We spend a friggin fortune on health insurance. Every few years we invest 100s of labor hours investigating new health insurance plans, evaluating our overall risk, We do ask employees to pay about 40% of the cost of their health insurance. We pay the rest.
We pay claims made against the plan. We pay an administrator organization. The administrator organization gets claims and invoices sent by healthcare providers. We never know who exactly is consuming healthcare or what any one person consumes. So privacy and confidentiality is maintained.
Balance risk
I'm pretty new to this level of business ownership. I have to tell you, the group of business owners meet on several occasions and review our healthcare plan. It's a sobering meeting. Why? Because we are self funded, getting cost projections right, deciding on how much cost sharing, prescription coverage, deductibles, and co-pays are required is a balancing act. We sincerely care about the health of our employees, but also have to balance the risk against the financial health of the organization.We can't provide insurance so generous that we put ourselves out of business in the events a couple of major health events were to occur. Sure we have insurance for our insurance in case our monthly payouts go beyond a certain level - but that is one of those things that if you use it, it gets more expensive to the point of making our plan too expensive for the company, and too expensive for our employees.
Benefits
So here's the bottom line. universal care will get employers out of the business of health insurance. Sure - business will have a tax increase to pay for their employee health care. Sure employees will see a tax increase to pay for a "fair share". Properly done - yes that is a big "if" - it will have many benefits:- Ensure all citizens get a minimum basic level of medical care available
- Rein in costs for pharmaceuticals by making the health service a massive buyer
- Insulate employers from risks and the costs associated with mitigating that risk as employers will have an even playing field for heatlh insurance
- Lead to better employer mobility and choice by not hand-cuffing families and employees to employers just to ensure healthcare
Obstacles and Risks
Sounds utopian right? It is. There are some serious risks with this that need to be hashed out. (With all stakeholders involved. ):- Government Inefficiency. How can the plan be run, operated, and administered more efficiently, accurately, and fairly for all involved?
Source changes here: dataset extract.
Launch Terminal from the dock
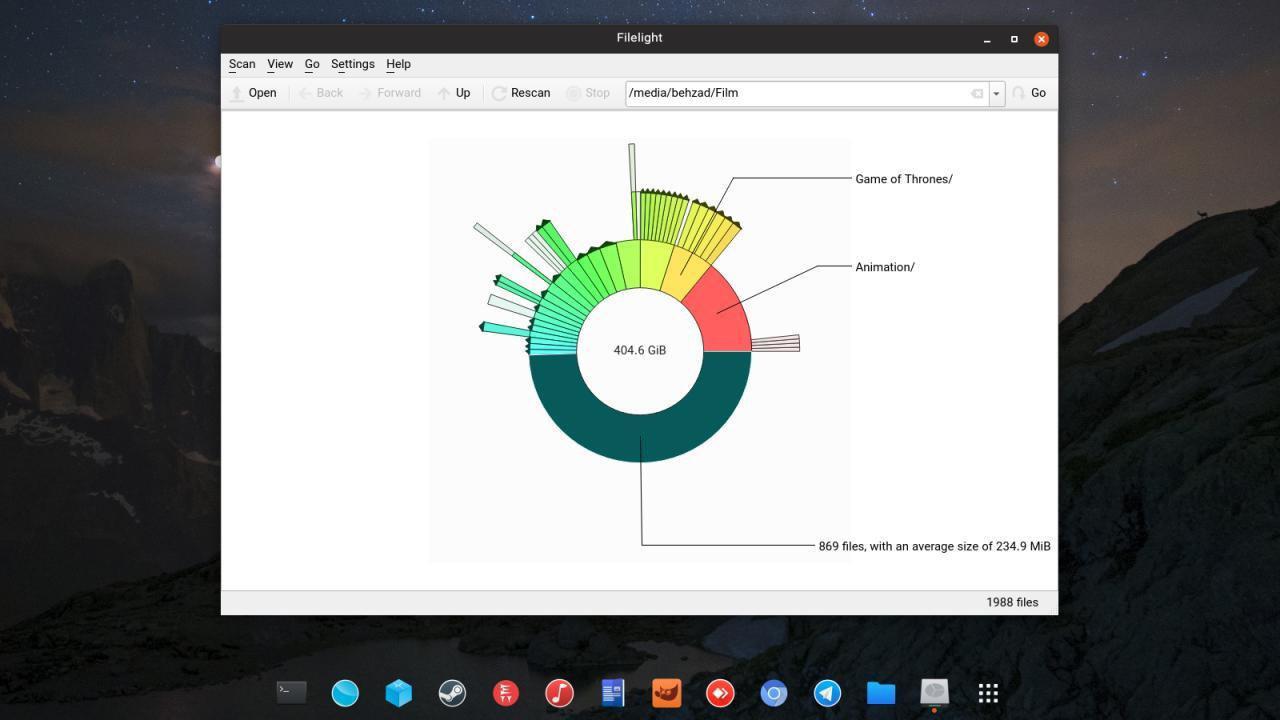 point(291,692)
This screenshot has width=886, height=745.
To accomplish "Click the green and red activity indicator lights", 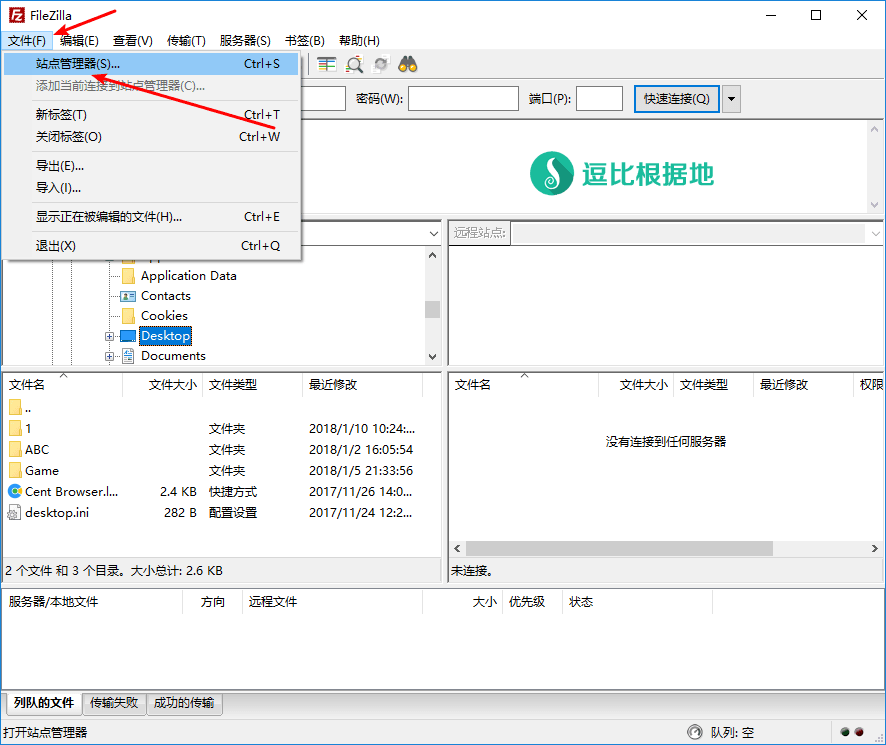I will pyautogui.click(x=851, y=733).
- How can we manage over-consumption?
- How can we ensure access to necessary procedures, medications, etc.?
- How can costs, malpractice, privacy, and practices be standardized and fairly set?
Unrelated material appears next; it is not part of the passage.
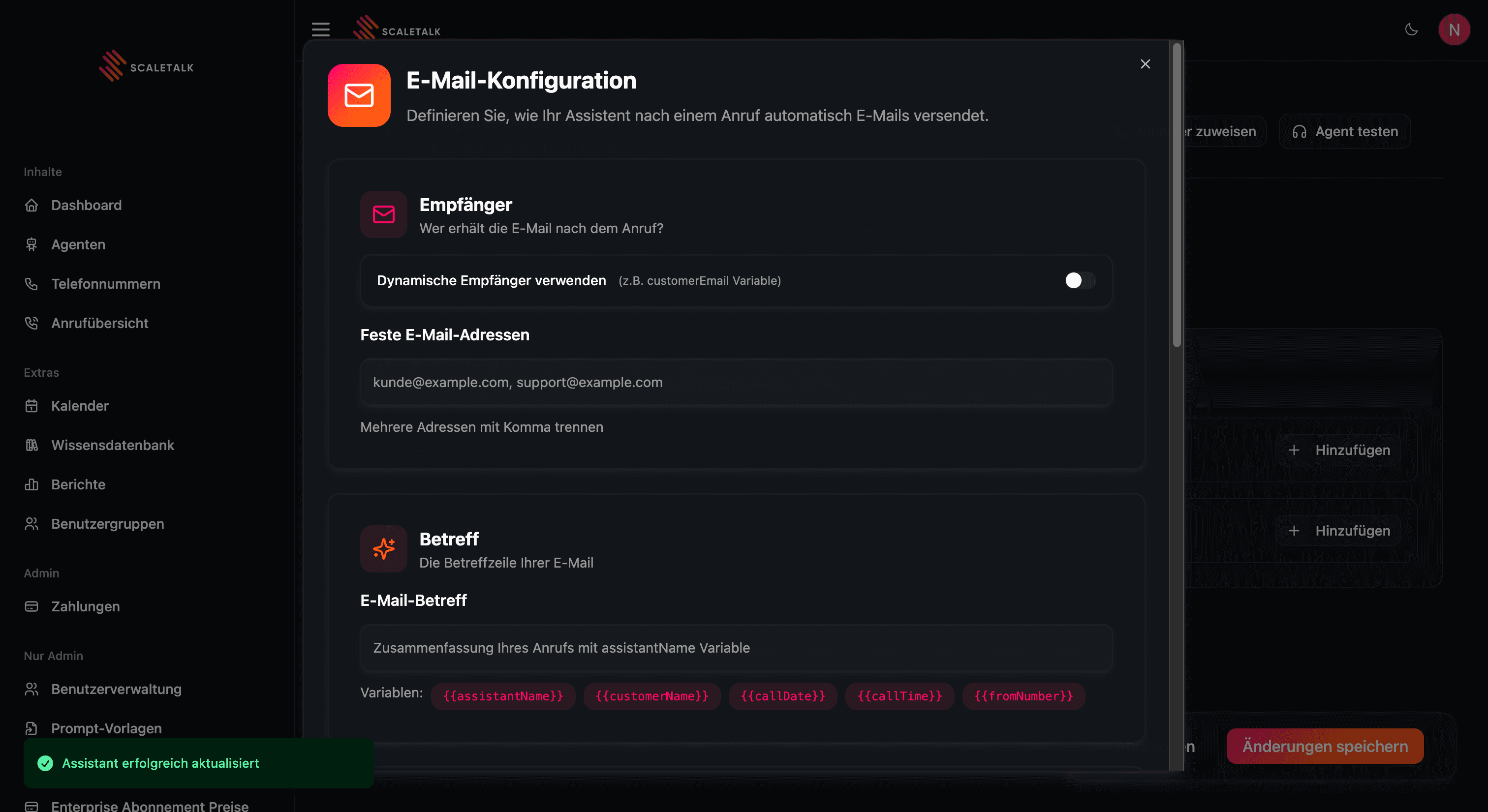Click the Agent testen button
- What can we do with existing private health insurance providers, plans, and participants?
- What will happen to private plans for public employees, military, etc.?
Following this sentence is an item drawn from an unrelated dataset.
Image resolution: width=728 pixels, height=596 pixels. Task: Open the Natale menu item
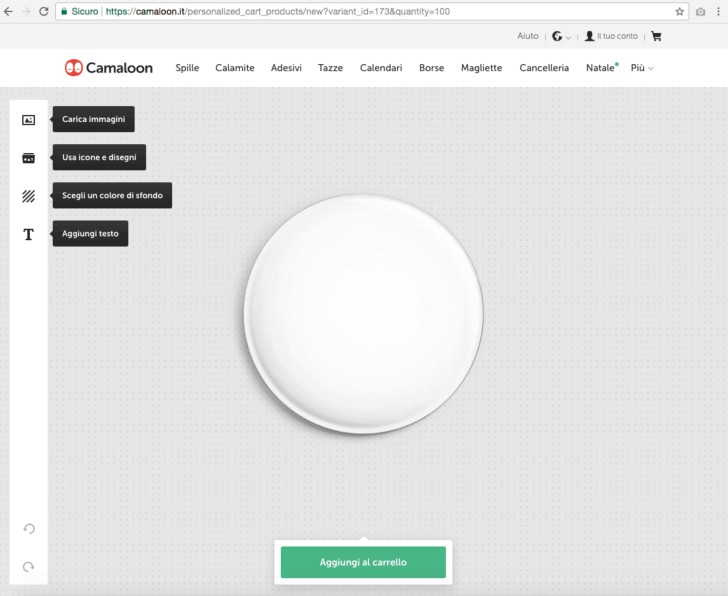(602, 68)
I've got my own ideas about much of this. But, IMHO, our current system needs to change, to become more accessible, more humane. We are the only advanced nation without a solid minimum healthcare plan to cover all citizens.
Get out of Healthcare
As an employer, I want to get the hell out of the healthcare business. It is NONE of my business as an employer. If there's a national plan, and I still want to pay for additional insurance for my employees and their families, I should be able to. Period.